*Data to examine*.
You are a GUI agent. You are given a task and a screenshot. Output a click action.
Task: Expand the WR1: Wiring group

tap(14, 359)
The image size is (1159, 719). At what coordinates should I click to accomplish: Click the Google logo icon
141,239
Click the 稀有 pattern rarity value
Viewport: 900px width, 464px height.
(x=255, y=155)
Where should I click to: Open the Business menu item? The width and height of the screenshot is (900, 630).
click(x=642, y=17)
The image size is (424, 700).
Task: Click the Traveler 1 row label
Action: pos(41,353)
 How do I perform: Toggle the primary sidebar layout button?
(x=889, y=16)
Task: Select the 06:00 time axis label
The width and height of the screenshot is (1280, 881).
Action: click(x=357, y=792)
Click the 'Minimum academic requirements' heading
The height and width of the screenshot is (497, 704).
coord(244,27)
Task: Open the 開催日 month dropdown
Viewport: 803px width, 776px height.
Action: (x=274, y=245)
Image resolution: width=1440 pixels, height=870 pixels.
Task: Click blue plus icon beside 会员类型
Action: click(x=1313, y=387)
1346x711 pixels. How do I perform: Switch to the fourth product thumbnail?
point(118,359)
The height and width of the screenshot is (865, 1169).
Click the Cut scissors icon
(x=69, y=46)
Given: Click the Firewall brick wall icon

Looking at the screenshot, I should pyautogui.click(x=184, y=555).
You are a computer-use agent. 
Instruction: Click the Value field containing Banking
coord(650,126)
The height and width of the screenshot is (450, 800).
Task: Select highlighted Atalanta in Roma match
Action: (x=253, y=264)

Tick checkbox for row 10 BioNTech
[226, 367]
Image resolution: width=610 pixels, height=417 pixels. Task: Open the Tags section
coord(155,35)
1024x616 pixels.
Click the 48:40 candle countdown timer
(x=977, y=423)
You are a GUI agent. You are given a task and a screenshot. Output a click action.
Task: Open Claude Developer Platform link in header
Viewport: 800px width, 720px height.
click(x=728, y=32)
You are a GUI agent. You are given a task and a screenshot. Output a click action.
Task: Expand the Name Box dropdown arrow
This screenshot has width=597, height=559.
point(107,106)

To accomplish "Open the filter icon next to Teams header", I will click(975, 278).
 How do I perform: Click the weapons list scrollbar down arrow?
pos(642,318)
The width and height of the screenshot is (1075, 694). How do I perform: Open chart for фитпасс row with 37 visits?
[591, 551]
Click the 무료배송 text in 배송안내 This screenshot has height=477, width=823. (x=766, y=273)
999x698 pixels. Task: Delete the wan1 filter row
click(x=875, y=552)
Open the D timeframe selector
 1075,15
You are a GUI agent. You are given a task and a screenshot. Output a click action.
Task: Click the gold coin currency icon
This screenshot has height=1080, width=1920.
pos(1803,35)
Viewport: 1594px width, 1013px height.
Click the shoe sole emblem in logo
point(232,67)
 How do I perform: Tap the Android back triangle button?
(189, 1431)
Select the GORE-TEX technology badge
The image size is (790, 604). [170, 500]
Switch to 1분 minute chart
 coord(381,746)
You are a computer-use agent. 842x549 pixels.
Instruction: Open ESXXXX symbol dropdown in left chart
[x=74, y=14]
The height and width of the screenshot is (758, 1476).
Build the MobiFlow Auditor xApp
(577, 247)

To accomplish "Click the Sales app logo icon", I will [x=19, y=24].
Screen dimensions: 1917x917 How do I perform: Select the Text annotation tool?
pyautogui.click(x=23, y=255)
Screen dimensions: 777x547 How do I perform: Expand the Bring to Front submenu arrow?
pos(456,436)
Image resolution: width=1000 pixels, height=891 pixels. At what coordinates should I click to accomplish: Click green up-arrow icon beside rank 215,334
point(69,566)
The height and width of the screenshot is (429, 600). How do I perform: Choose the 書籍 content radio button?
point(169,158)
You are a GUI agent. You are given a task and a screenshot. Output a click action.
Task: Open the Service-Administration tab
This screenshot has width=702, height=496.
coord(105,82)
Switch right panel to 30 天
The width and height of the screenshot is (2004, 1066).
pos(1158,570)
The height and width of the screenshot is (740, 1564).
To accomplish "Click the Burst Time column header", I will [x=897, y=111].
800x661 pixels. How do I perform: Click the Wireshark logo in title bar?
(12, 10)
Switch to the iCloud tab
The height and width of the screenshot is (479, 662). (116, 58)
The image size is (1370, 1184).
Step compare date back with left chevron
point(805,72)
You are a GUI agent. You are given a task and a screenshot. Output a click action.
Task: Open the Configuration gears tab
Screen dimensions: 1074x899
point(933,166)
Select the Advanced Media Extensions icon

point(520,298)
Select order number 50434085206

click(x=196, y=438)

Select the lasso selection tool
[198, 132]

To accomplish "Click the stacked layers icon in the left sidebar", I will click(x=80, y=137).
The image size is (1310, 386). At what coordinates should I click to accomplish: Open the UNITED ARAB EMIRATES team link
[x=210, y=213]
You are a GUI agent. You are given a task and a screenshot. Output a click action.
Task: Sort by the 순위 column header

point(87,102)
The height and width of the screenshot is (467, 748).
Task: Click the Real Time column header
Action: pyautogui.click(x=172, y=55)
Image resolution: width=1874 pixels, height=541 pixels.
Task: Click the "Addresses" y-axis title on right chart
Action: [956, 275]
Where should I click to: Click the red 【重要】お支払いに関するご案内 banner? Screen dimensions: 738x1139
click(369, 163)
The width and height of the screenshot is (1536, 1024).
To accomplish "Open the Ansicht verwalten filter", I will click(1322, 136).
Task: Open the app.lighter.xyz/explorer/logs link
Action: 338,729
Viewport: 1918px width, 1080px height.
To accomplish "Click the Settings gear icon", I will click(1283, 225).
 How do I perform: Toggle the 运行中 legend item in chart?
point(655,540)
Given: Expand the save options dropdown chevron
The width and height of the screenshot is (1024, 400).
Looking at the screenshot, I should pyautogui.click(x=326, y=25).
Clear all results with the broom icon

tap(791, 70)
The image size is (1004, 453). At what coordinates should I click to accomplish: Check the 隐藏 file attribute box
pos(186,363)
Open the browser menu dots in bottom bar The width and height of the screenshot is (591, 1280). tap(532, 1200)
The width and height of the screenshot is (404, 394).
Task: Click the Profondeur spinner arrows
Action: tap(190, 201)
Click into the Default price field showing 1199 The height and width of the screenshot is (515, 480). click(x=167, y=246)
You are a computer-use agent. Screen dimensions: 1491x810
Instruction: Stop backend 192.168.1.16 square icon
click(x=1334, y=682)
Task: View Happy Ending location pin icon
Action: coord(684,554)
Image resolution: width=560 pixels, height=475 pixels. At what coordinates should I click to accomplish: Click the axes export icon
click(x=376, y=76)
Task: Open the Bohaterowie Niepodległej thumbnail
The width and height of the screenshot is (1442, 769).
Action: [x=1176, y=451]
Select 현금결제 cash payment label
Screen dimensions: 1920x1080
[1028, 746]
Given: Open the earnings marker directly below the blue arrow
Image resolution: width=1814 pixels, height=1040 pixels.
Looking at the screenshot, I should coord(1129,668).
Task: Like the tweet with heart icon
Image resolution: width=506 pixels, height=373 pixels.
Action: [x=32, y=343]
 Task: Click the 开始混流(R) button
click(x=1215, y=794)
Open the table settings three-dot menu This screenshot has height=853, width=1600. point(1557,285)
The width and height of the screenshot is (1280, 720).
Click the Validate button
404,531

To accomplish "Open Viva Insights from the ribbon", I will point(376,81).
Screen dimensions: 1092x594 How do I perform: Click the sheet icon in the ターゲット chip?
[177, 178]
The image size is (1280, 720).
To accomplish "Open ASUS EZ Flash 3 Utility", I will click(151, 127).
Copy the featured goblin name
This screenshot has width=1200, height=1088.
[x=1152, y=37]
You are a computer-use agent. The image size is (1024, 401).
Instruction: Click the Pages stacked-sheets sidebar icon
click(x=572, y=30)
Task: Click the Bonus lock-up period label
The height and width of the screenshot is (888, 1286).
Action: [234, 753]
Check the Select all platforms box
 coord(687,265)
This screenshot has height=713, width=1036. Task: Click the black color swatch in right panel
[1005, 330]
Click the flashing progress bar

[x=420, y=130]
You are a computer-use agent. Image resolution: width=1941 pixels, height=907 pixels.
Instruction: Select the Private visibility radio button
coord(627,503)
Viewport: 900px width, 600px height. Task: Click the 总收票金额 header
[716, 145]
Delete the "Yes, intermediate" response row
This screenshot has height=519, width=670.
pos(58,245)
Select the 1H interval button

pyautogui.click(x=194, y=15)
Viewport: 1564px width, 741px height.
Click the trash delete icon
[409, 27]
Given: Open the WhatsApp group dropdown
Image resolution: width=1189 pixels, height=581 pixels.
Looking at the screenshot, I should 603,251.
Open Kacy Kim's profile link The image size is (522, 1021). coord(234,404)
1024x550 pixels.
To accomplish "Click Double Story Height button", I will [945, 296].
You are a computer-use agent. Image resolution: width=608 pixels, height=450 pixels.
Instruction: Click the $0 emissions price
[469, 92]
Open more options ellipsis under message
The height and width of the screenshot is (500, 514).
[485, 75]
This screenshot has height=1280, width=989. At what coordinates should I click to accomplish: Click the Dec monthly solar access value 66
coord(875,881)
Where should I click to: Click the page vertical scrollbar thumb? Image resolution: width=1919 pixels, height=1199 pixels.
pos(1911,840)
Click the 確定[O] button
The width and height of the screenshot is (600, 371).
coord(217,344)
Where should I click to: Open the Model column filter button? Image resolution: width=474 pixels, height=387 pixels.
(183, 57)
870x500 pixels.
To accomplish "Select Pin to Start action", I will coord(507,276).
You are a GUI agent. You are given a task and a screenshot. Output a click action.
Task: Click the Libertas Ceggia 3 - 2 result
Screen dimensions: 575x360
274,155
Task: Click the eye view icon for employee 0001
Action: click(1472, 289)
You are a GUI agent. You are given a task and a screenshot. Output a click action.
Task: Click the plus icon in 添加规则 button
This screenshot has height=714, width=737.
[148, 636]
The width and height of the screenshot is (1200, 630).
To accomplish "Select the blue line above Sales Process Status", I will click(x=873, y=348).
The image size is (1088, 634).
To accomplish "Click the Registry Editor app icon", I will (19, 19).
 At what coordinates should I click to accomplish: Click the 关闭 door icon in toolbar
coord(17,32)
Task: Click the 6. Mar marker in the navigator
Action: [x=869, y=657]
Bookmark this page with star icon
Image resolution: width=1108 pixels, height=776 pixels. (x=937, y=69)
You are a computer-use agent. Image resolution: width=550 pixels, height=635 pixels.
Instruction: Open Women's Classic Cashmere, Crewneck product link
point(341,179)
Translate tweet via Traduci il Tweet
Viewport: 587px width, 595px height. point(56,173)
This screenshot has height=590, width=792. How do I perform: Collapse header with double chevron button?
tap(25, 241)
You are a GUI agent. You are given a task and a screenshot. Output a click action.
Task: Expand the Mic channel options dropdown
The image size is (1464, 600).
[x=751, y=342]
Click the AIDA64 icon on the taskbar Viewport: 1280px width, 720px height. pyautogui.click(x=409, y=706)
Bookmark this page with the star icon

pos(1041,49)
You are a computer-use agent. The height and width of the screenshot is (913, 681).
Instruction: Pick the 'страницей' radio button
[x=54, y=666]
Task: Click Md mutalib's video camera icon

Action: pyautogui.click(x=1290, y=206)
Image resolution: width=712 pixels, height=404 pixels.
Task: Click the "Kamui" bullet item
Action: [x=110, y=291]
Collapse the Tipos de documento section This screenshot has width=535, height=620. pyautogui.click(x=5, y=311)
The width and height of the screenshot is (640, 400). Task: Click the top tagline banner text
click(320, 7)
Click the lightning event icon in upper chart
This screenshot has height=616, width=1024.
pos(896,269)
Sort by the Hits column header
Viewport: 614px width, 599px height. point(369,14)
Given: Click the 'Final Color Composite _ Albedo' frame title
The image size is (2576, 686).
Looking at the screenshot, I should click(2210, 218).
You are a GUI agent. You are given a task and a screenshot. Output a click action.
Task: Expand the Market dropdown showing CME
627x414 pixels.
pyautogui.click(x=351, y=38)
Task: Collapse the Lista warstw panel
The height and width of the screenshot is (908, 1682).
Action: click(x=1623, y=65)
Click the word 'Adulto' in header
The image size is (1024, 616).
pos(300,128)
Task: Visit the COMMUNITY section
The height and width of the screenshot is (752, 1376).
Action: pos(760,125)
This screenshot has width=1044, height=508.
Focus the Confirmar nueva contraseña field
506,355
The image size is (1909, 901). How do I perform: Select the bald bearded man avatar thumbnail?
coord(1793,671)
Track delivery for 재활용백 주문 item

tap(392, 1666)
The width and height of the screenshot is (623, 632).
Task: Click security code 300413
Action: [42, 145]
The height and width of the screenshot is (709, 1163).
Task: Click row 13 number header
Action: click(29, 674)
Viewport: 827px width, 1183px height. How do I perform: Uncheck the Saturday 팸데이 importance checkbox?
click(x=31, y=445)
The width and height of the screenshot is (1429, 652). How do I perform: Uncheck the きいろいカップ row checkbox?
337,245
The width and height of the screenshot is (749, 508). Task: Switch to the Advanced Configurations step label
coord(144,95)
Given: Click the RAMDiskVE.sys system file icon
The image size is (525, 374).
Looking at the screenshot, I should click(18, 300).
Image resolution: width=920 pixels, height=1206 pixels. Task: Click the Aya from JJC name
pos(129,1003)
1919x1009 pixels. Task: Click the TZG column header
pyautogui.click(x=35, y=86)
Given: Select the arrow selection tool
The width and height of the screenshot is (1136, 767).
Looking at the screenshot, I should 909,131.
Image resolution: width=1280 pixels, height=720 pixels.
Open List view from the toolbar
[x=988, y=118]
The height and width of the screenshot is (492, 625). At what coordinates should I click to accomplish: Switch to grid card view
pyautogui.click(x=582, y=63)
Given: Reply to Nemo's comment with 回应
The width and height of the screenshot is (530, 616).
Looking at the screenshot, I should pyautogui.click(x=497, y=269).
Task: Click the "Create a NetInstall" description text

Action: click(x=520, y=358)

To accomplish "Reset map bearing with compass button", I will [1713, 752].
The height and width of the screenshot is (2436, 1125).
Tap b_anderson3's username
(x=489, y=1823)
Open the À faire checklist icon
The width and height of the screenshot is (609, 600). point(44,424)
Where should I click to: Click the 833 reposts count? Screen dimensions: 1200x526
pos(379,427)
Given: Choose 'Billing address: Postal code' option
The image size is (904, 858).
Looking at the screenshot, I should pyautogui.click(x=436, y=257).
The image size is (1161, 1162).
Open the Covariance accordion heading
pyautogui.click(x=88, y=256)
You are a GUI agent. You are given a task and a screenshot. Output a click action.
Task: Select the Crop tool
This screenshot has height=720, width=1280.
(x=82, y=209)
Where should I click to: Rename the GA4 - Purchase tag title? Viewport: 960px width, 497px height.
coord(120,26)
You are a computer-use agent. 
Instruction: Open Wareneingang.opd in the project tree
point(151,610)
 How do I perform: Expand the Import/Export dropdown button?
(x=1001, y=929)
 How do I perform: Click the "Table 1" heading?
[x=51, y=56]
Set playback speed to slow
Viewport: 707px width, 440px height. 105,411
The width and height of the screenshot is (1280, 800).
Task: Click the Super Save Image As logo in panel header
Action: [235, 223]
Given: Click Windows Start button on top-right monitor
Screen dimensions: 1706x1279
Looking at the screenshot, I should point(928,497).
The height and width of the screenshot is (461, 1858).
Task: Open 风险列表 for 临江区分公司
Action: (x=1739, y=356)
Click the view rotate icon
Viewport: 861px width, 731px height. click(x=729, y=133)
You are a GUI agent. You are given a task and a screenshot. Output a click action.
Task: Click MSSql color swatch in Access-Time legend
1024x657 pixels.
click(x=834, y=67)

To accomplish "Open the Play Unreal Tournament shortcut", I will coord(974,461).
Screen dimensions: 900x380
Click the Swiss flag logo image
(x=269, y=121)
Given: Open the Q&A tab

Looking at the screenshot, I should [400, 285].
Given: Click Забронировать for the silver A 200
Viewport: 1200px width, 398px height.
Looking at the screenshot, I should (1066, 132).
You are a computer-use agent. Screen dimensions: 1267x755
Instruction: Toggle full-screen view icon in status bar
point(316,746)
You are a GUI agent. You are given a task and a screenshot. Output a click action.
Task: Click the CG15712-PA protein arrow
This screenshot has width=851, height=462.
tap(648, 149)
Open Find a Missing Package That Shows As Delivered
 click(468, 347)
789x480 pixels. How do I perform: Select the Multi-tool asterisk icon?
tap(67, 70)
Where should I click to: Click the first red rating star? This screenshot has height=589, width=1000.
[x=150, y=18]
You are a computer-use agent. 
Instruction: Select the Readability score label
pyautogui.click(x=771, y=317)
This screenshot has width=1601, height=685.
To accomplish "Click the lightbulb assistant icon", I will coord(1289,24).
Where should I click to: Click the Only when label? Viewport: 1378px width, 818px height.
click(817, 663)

*Directions for this task*. Within the material above, extract exactly the lines that start at the line containing "You are a computer-use agent. The image" and stop after the line containing "Given: Open the WhatsApp group dropdown", and only those.

*Task result*.
You are a computer-use agent. The image size is (1024, 401).
Instruction: Click the Pages stacked-sheets sidebar icon
click(x=572, y=30)
Task: Click the Bonus lock-up period label
The height and width of the screenshot is (888, 1286).
Action: [234, 753]
Check the Select all platforms box
 coord(687,265)
This screenshot has height=713, width=1036. Task: Click the black color swatch in right panel
[1005, 330]
Click the flashing progress bar

[x=420, y=130]
You are a computer-use agent. Image resolution: width=1941 pixels, height=907 pixels.
Instruction: Select the Private visibility radio button
coord(627,503)
Viewport: 900px width, 600px height. Task: Click the 总收票金额 header
[716, 145]
Delete the "Yes, intermediate" response row
This screenshot has height=519, width=670.
pos(58,245)
Select the 1H interval button

pyautogui.click(x=194, y=15)
Viewport: 1564px width, 741px height.
Click the trash delete icon
[409, 27]
Given: Open the WhatsApp group dropdown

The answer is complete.